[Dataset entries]
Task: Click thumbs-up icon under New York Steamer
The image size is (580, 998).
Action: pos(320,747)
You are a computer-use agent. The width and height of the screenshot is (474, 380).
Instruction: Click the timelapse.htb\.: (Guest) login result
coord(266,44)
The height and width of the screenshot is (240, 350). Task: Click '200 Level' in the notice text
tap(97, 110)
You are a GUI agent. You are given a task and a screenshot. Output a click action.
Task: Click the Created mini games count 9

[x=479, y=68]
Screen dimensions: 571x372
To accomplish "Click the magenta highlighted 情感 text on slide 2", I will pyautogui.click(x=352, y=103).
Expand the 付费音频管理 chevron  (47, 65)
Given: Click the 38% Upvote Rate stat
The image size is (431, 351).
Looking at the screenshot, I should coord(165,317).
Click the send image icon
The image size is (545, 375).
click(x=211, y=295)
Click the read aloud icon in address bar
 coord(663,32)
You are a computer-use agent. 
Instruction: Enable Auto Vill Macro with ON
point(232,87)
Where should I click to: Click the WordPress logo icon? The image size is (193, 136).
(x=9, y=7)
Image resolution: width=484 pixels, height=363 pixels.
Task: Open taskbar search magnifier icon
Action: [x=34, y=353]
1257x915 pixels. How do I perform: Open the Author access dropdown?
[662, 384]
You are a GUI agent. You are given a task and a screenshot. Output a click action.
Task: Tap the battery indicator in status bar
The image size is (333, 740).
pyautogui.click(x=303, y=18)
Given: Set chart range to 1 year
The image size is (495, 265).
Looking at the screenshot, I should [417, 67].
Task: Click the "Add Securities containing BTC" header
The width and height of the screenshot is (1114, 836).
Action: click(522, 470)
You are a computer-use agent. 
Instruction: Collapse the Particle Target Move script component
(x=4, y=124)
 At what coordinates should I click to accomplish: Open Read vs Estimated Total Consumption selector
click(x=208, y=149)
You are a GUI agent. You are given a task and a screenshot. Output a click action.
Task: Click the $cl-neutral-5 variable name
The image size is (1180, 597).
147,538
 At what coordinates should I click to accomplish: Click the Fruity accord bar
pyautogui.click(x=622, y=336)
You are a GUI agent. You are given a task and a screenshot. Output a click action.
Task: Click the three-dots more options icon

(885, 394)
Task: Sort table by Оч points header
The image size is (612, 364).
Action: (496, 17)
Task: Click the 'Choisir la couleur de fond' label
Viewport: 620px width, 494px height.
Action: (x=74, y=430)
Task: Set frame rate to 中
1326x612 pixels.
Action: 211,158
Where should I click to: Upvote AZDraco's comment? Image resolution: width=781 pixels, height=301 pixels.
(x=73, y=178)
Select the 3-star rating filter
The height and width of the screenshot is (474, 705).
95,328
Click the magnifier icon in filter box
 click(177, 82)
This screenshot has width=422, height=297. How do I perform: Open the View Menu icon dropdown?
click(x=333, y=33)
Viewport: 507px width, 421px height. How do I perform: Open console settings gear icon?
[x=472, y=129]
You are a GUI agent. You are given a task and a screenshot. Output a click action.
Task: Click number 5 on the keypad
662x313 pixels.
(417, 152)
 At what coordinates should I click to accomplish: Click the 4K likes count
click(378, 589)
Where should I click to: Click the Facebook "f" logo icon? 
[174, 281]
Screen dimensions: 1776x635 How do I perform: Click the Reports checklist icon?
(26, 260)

Exercise details:
No line before the one containing "Viewport: 507px width, 421px" belongs in the answer; give again exactly that line and all lines after it through the end of the data.

Result of the exercise:
Viewport: 507px width, 421px height. How do I perform: Open console settings gear icon?
[x=472, y=129]
You are a GUI agent. You are given a task and a screenshot. Output a click action.
Task: Click number 5 on the keypad
662x313 pixels.
(417, 152)
 At what coordinates should I click to accomplish: Click the 4K likes count
click(378, 589)
Where should I click to: Click the Facebook "f" logo icon? 
[174, 281]
Screen dimensions: 1776x635 How do I perform: Click the Reports checklist icon?
(26, 260)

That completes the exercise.